Exercise objective -
The task calls for each line of the records below in which the word "give" appears.

[Collected data]

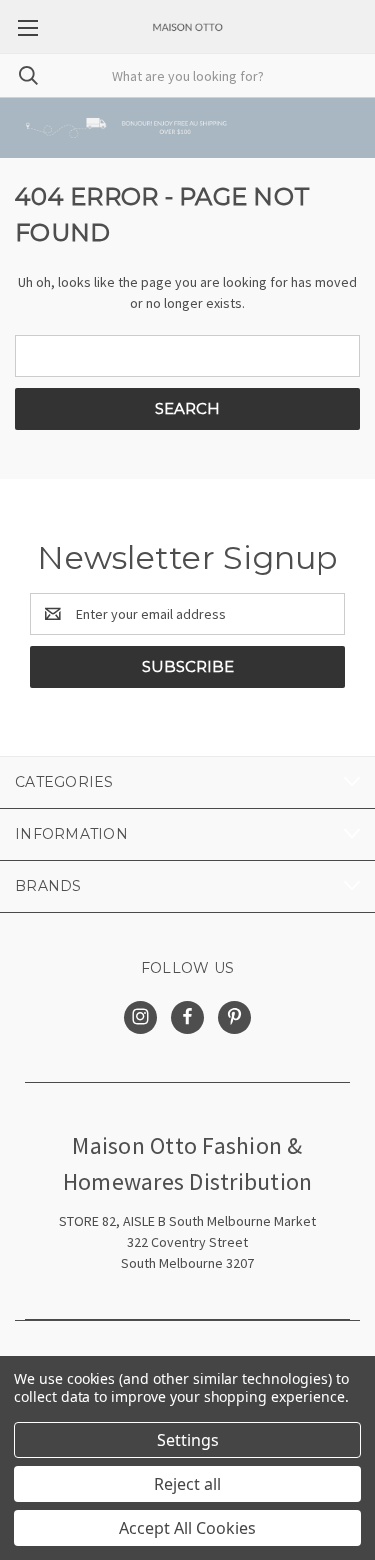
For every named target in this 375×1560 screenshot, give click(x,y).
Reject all (187, 1484)
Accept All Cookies (187, 1528)
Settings (188, 1440)
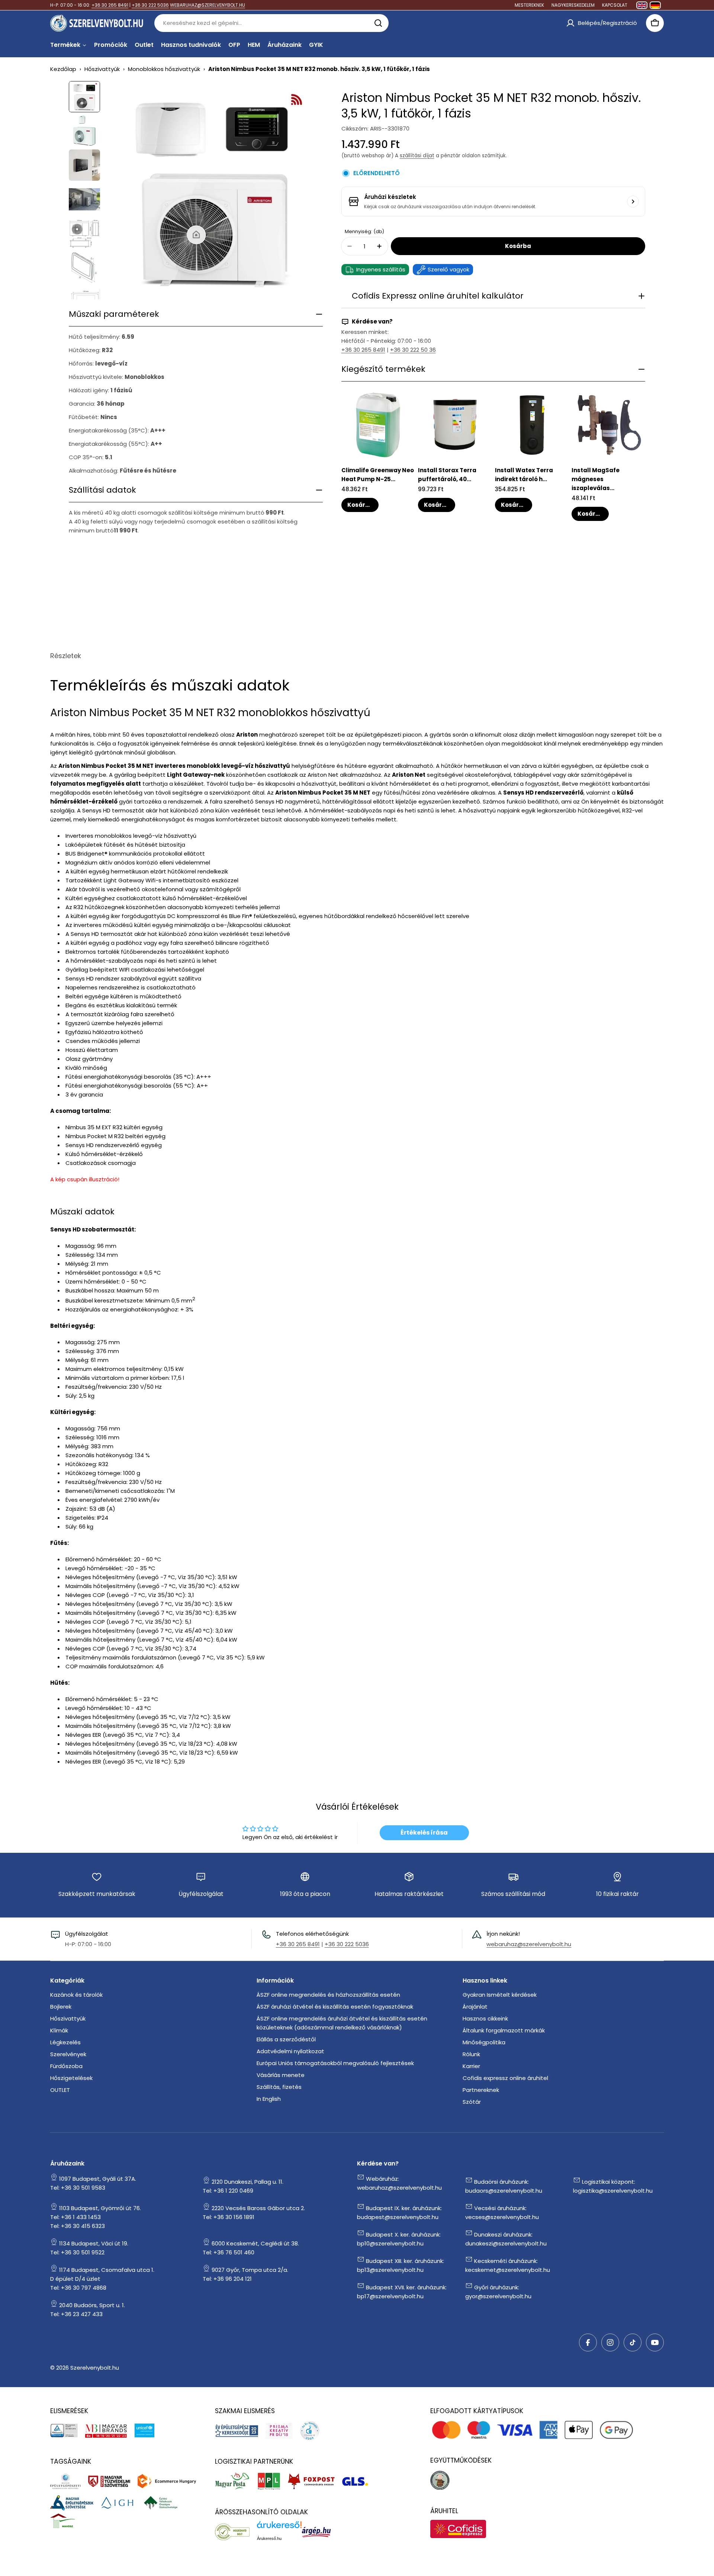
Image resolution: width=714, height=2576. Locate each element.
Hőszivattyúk (102, 69)
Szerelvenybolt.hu (94, 2367)
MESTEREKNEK (529, 5)
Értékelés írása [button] (424, 1832)
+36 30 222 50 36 (413, 350)
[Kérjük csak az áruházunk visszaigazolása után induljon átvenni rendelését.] (633, 201)
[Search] (378, 23)
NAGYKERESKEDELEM (573, 5)
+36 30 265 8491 (109, 5)
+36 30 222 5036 (150, 5)
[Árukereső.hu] (236, 2532)
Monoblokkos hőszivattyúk (164, 69)
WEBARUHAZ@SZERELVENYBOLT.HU (207, 5)
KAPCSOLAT (614, 5)
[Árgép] (320, 2532)
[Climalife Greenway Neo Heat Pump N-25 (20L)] (378, 424)
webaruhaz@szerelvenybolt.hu (528, 1944)
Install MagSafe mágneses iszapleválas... (596, 479)
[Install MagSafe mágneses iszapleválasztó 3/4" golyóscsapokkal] (609, 424)
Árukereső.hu (269, 2538)
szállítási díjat (417, 155)
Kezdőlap (63, 69)
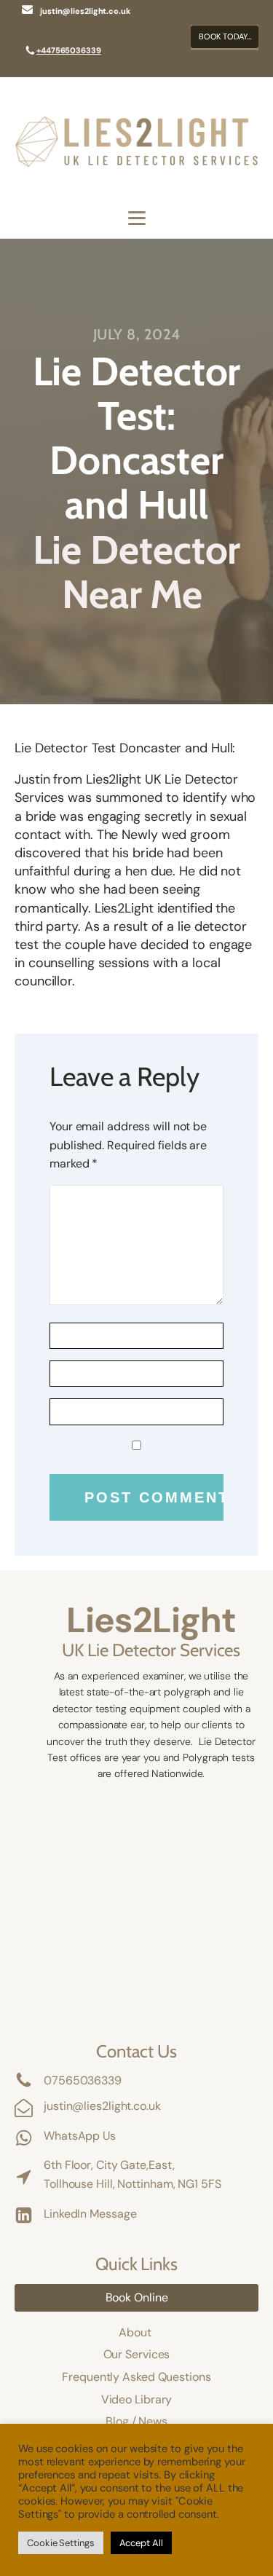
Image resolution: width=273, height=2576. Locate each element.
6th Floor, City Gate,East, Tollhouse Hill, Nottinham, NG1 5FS (132, 2174)
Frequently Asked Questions (136, 2376)
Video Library (137, 2399)
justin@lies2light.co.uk (102, 2106)
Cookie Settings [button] (61, 2543)
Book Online (137, 2297)
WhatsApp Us (80, 2135)
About (136, 2332)
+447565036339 (68, 50)
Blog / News (136, 2421)
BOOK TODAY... (225, 36)
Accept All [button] (141, 2543)
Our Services (136, 2354)
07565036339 (83, 2080)
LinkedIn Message (90, 2213)
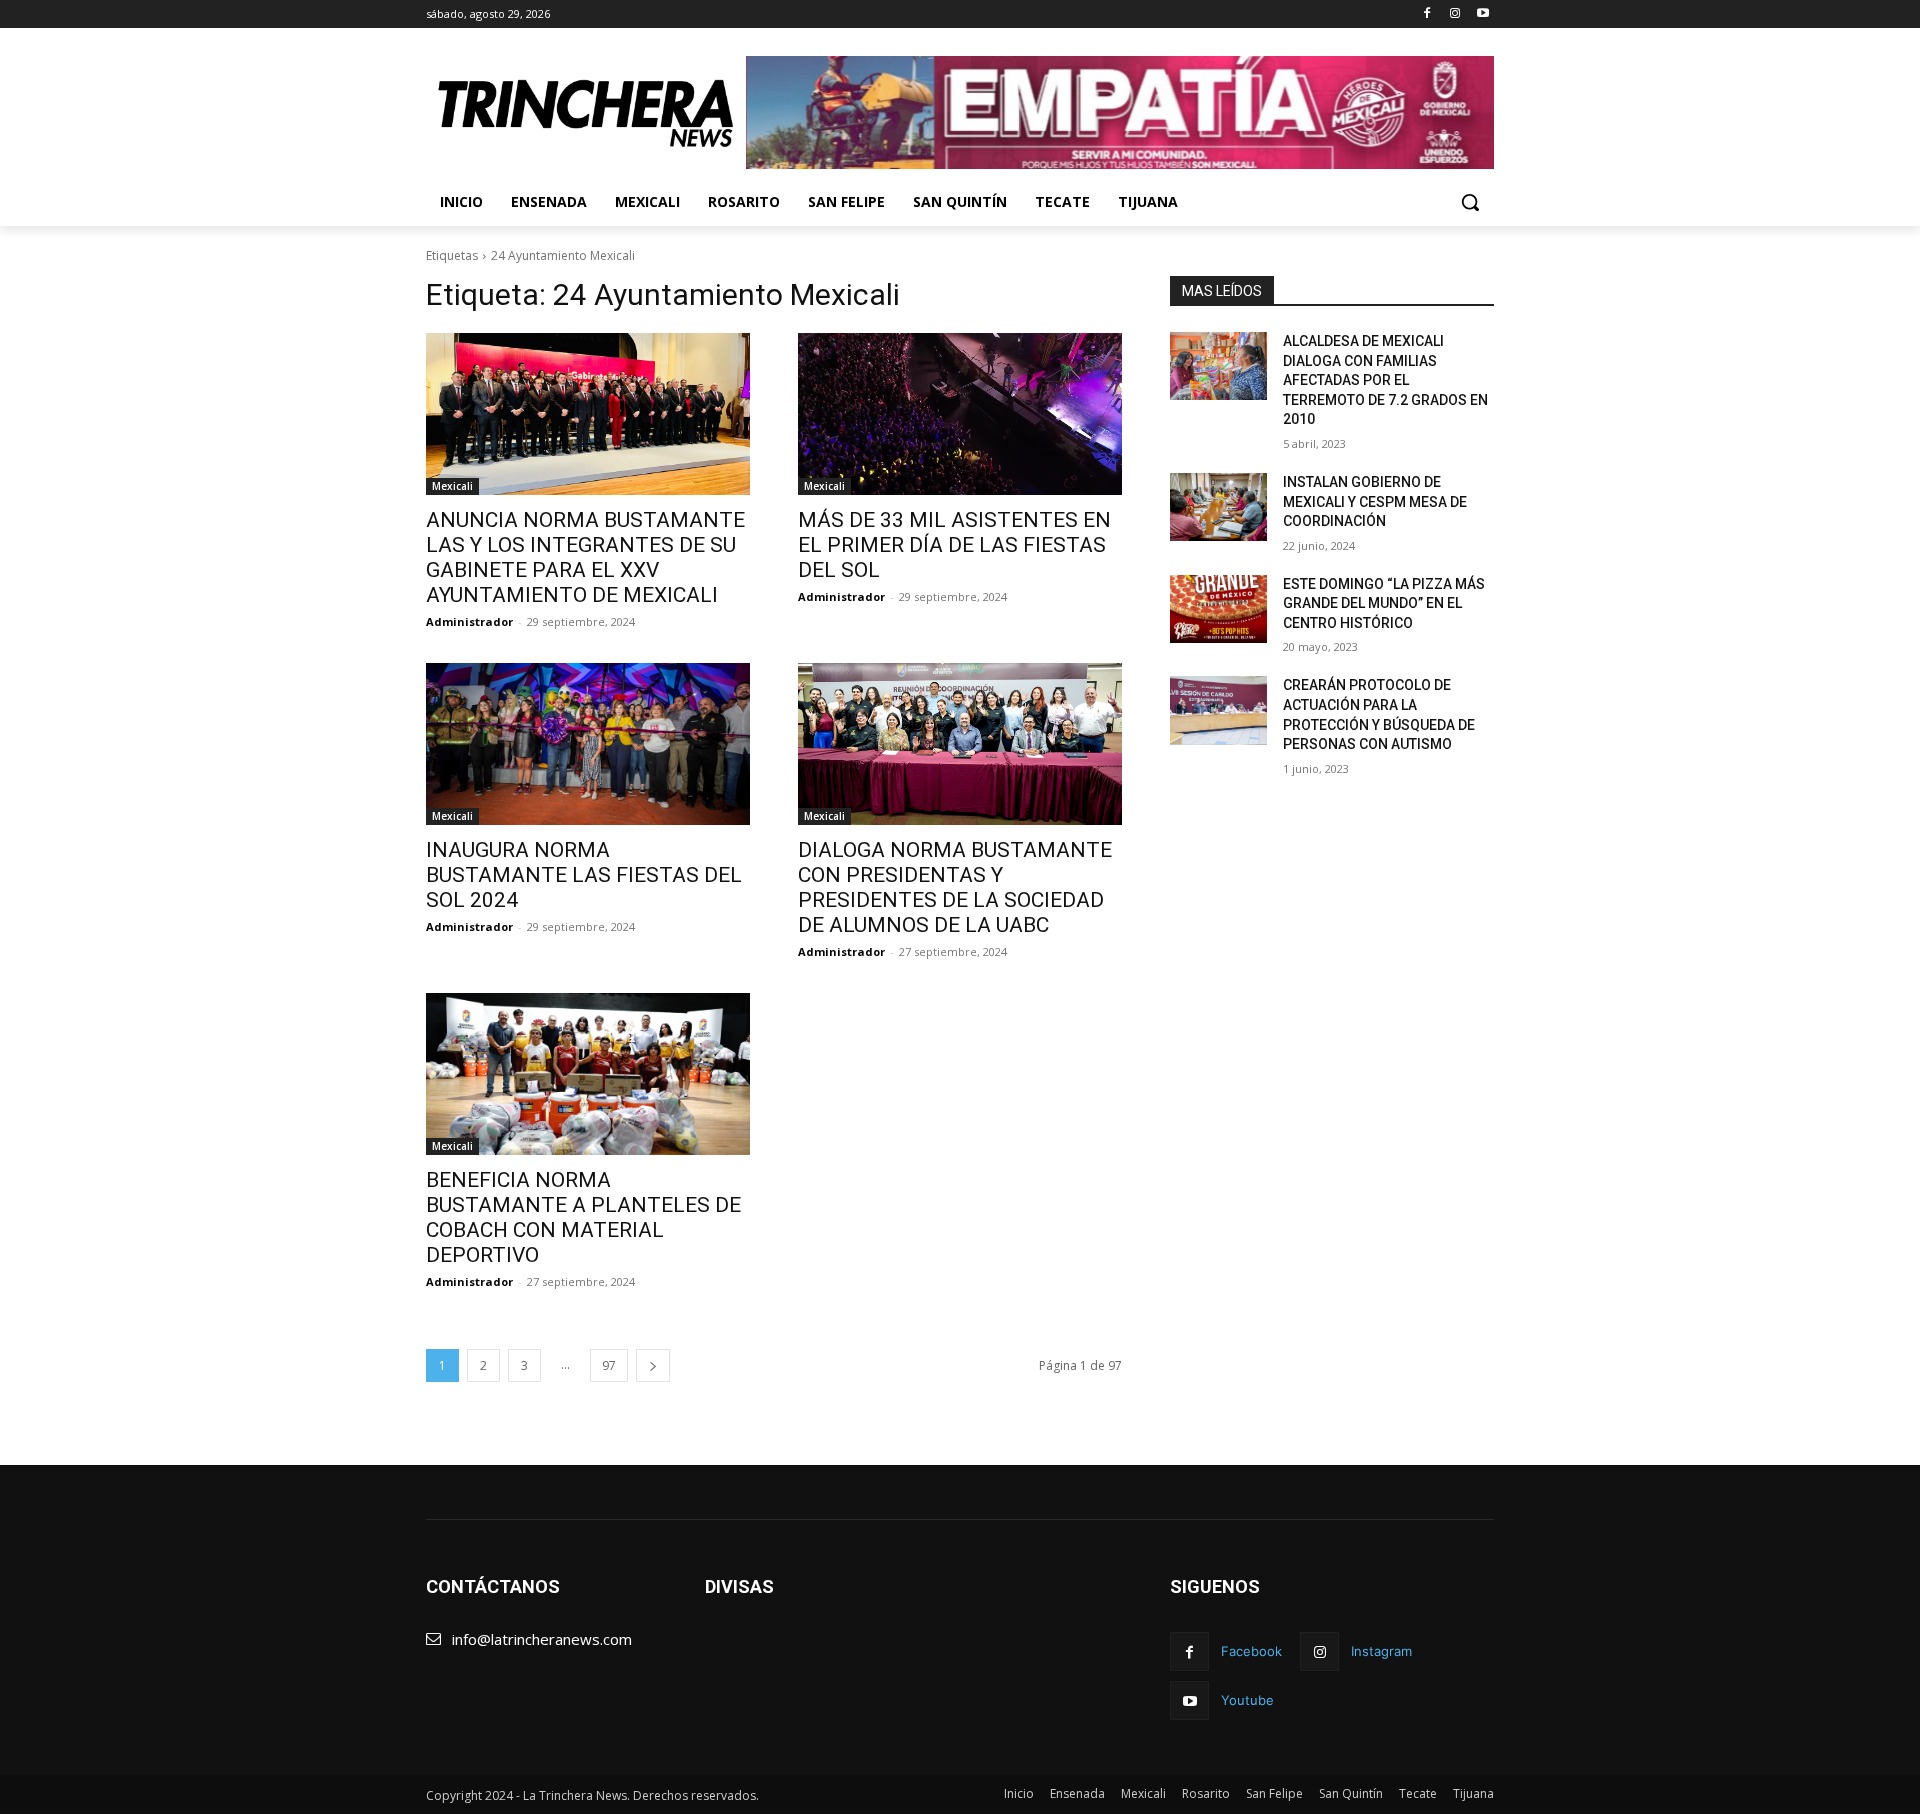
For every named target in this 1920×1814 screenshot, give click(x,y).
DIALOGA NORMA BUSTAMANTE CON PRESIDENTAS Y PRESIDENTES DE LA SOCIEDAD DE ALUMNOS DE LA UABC (955, 887)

Solution to this problem -
For every named target in this 375×1560 screenshot, give click(x,y).
For every named target in this 1920×1814 screenshot, give click(x,y).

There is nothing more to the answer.